▸ Requirement 1
Set down the bridge post below word for word, from "I tell everyone" to "the directors do).".
▸ Requirement 2
In the bridge post, which law is said to be for players?
▸ Requirement 3
Extend the bridge post below by writing what comes after its final sentence.

▸ Document segment
^^^^

I tell everyone - and I think I stole it from Blackshoe - that "Law 16B is for directors, Law 73C is for players".
  • Working out all the alternatives and whether any specific one is Logical is not something you can do at the table consistently.
  • Back in the EBU "70% action" days, people would argue whether the call that clearly they wanted to make was 65% or 75%, when also clearly the non-winning call was reasonable. Those that are trying to work out 16B1b at the table are doing the same thing. Those who argue it after the ruling or on appeal, okay, fine, you have time to do the calculations (as the directors do).
  • All of that working out to "see if you can get away with it" takes time, more time than "is there another call that makes sense?" Which can cause other issues.
  • The results I get from peers of players - even peers of me, when I am a peer of the player - frequently shock me. I can't imagine hoping to "get it right" at the table, with the bias. If I can't...

Just "carefully avoid using the information". It will get you the odd bad board that you might have not had to take if you were less scrupulous. In our world, that won't be the worst mislead your partner did for you today; and does your result really matter that much? If it does, do you really want to (be known to) win that way?

^^^^

▸ Information shown

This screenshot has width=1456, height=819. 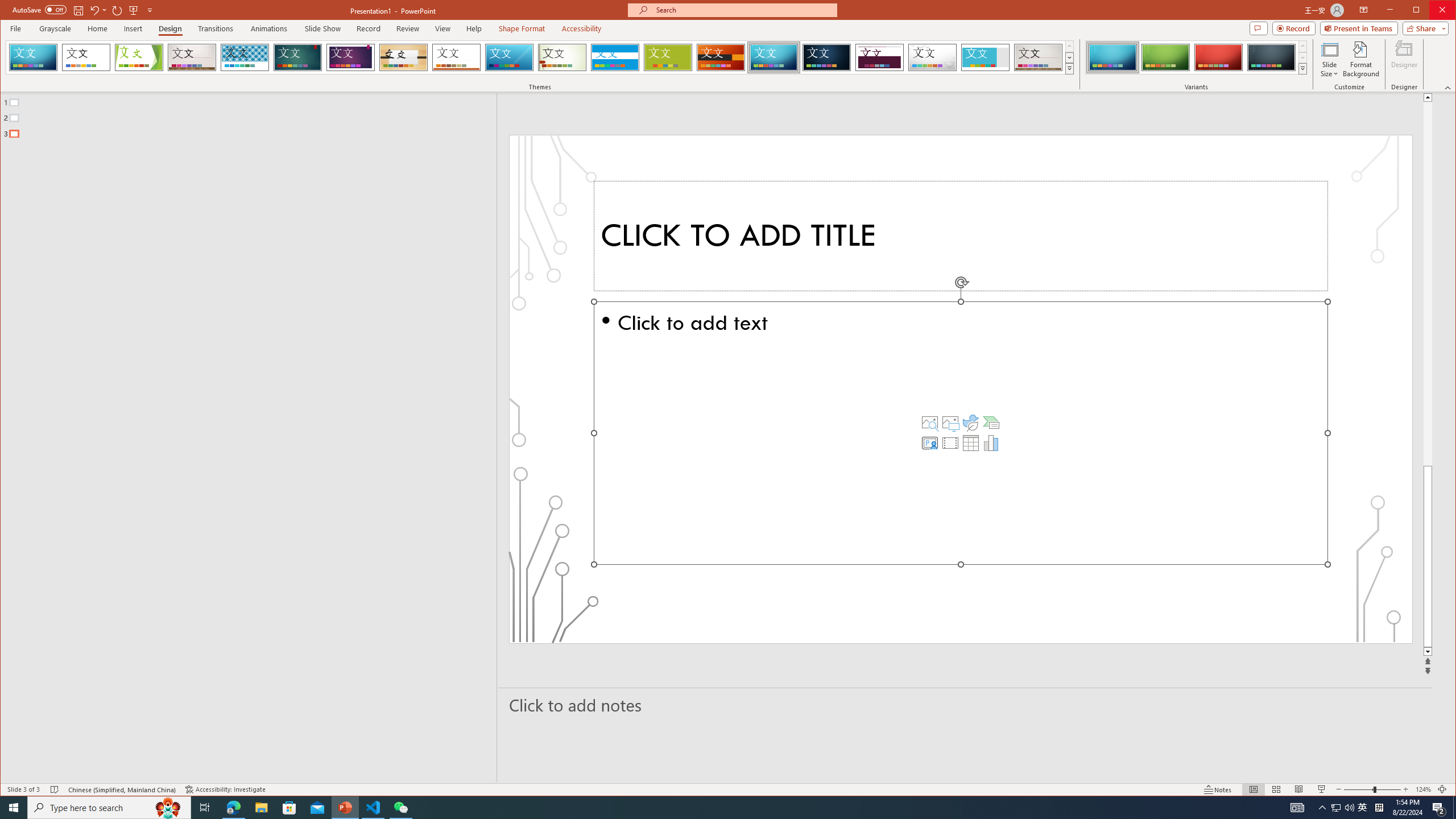 What do you see at coordinates (233, 806) in the screenshot?
I see `'Microsoft Edge - 1 running window'` at bounding box center [233, 806].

^^^^

▸ Result 1
I tell everyone - and I think I stole it from Blackshoe - that "Law 16B is for directors, Law 73C is for players".
  • Working out all the alternatives and whether any specific one is Logical is not something you can do at the table consistently.
  • Back in the EBU "70% action" days, people would argue whether the call that clearly they wanted to make was 65% or 75%, when also clearly the non-winning call was reasonable. Those that are trying to work out 16B1b at the table are doing the same thing. Those who argue it after the ruling or on appeal, okay, fine, you have time to do the calculations (as the directors do).

▸ Result 2
Law 73C.

▸ Result 3
At Bracket 1/Spingold/National Championship levels, where yeah, it does matter that much, and many people are ready to "win that way", I think the order is reversed, but still appropriate. I can't imagine being one of those pro pairs looking for their next top level client (who will have to be comfortable being known as "willing to hire those guys") and top level third pair (who will be consulted by said client, I'm sure, or who will make their own opinions known, either directly to the client, or by finding another team next year to avoid being labelled as "willing to play with these guys"). I have some issues with "bridge as it is played pro" - okay, "some" might be an understatement - but they are right that it does keep the game alive; it does keep the game growing (in skill at least); and they do - very informally, I'm sure - police their own.

So, my opinion? Forget about Law 16. Follow Law 73, and let the directors use 16 to work out what to assign when it is violated.

As a side note, it's nice that it's now clear (73C2) that we absolutely can PP a player for a 73 violation, even if it turns out that we don't adjust the score though Law 16 (whether it be "no LA in truth" or "all roads lead to the same contract"). I have never seen that (in MPs - definitely jilly's "slap on the wrist"/my "we're watching ye, bucko", but no actual fine) in practise, but I have always thought it was possible (you can be perfectly ethical and still have the score adjusted; you can be improper while still have it cause no damage to the opponents/have no alternative.) And yes, even at "our" level, "being known for it" has similar consequences as at the pro level, much as others don't believe it.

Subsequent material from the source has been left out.